There is also the suggestion of an economic distinction between China’s Smithian approach (i.e. the division of labor and specialization) and Europe’s decision of Schumpeterian economic growth (i.e. a continuous increase in productivity with the addition of capital in forms of technology) which fits in with the availability of labor and the shortage of land in the East, versus the availability of land and the shortage of labor in the West.
The general argument, therefore, as to why Europe was able to gain an unassailable lead, regardless of approach, shows some remarkably consistent features:
- The fall of the East and the foundations of the rise of the West
- The New World and the creation of early-modern mercantile empires which created proto-capitalist systems throughout the world, including in Europe and Asia.
- The Industrial Revolution and the shift from organic economies to inorganic ones, saw characteristics of the pre-industrial world accelerated and saw Europe rise to the fore much more quickly than Asia.
In short, Europe was in the right place, at the right time, with the right circumstantial history, and the right systems in place that when the Industrial Revolution happened, its hegemony was cemented.
Sources: All the historians I mentioned above are brilliant (except Landes).
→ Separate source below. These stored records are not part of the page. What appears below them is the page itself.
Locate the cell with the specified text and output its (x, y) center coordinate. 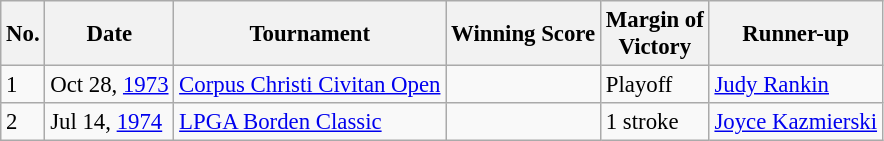
Date (110, 34)
Corpus Christi Civitan Open (310, 85)
Tournament (310, 34)
No. (23, 34)
Margin ofVictory (654, 34)
Judy Rankin (796, 85)
Runner-up (796, 34)
Joyce Kazmierski (796, 122)
Jul 14, 1974 (110, 122)
1 (23, 85)
2 (23, 122)
LPGA Borden Classic (310, 122)
1 stroke (654, 122)
Playoff (654, 85)
Oct 28, 1973 (110, 85)
Winning Score (524, 34)
Locate the cell with the specified text and output its [x, y] center coordinate. 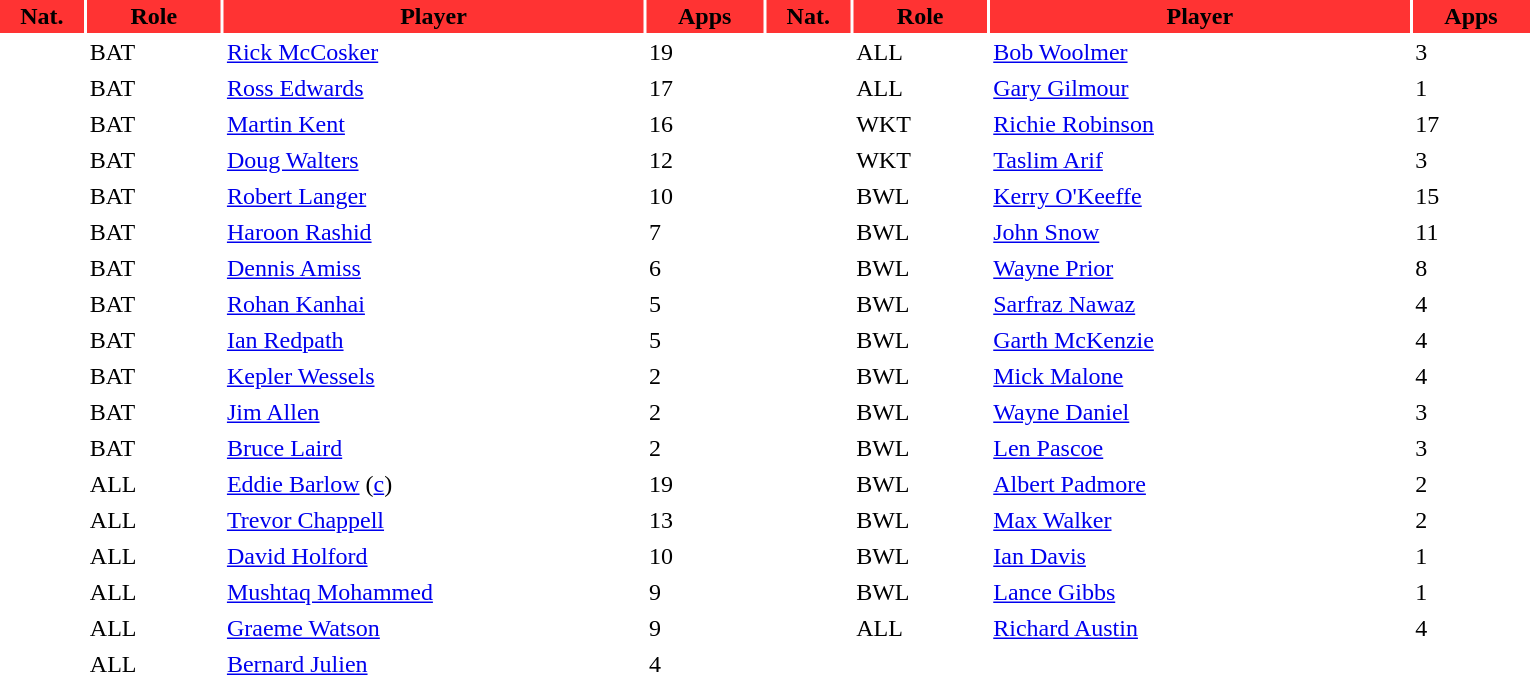
Martin Kent [434, 124]
8 [1470, 268]
Richard Austin [1200, 628]
Rohan Kanhai [434, 304]
Doug Walters [434, 160]
Haroon Rashid [434, 232]
11 [1470, 232]
Ross Edwards [434, 88]
13 [704, 520]
Taslim Arif [1200, 160]
Kepler Wessels [434, 376]
Garth McKenzie [1200, 340]
Max Walker [1200, 520]
Lance Gibbs [1200, 592]
Bob Woolmer [1200, 52]
John Snow [1200, 232]
15 [1470, 196]
Trevor Chappell [434, 520]
Ian Redpath [434, 340]
Rick McCosker [434, 52]
Sarfraz Nawaz [1200, 304]
12 [704, 160]
Jim Allen [434, 412]
7 [704, 232]
6 [704, 268]
Albert Padmore [1200, 484]
Ian Davis [1200, 556]
Kerry O'Keeffe [1200, 196]
Bruce Laird [434, 448]
Robert Langer [434, 196]
Mushtaq Mohammed [434, 592]
Dennis Amiss [434, 268]
Wayne Prior [1200, 268]
Richie Robinson [1200, 124]
16 [704, 124]
Eddie Barlow (c) [434, 484]
Graeme Watson [434, 628]
Wayne Daniel [1200, 412]
Len Pascoe [1200, 448]
David Holford [434, 556]
Mick Malone [1200, 376]
Gary Gilmour [1200, 88]
Determine the (x, y) coordinate at the center of the cell enclosing the given text.  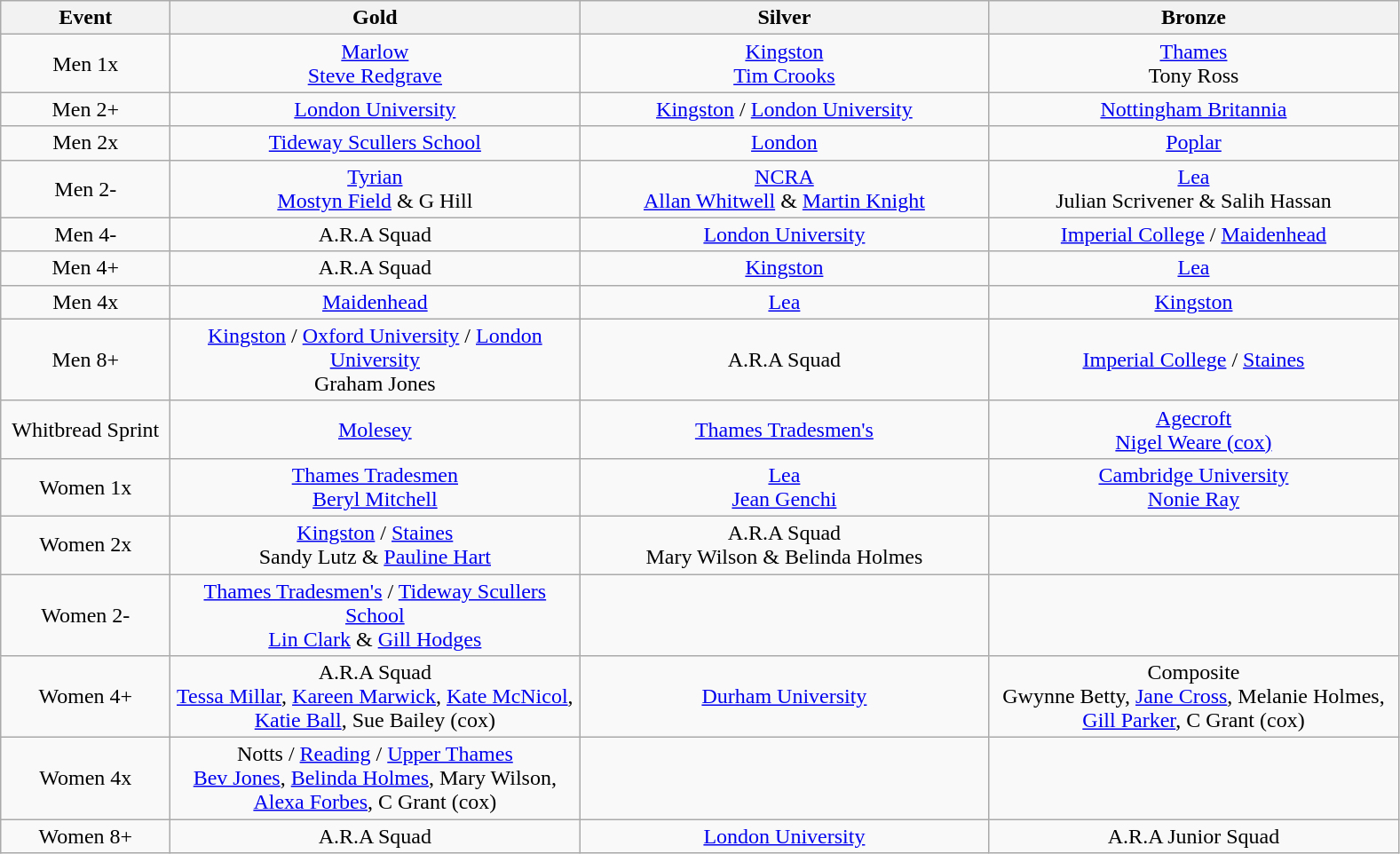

Otherwise, for a really good history, see John Darwin’s After Tamerlane: The Rise and Fall of Global Empires 1400-2000 – I cannot recommend it enough!
“In short, Europe was in the right place, at the right time, with the right circumstantial history, and the right systems in place that when the Industrial Revolution happened, its hegemony was cemented.”
This conclusion takes a very Jared Diamond-esque position that somehow European dominance was the result of luck and happenstance and completely removes the ambition, ability and all other human elements from the result. The Industrial Revolution didn’t just “happen”; Europe was responsible for it. And, much like Diamond, you fail to realize that homogeneity plays a larger role in a society’s success than does serendipity. One only needs to observe the creeping downfall of contemporary Europe due to the increase in external and incongruent cultural values and norms to grasp the importance of this variable.
i agree one hundred percent. This PC garbage that Ethnic European people had absolutely no role in their own success is no surprise given the kind of propaganda we’ve been inundated with for the last decade.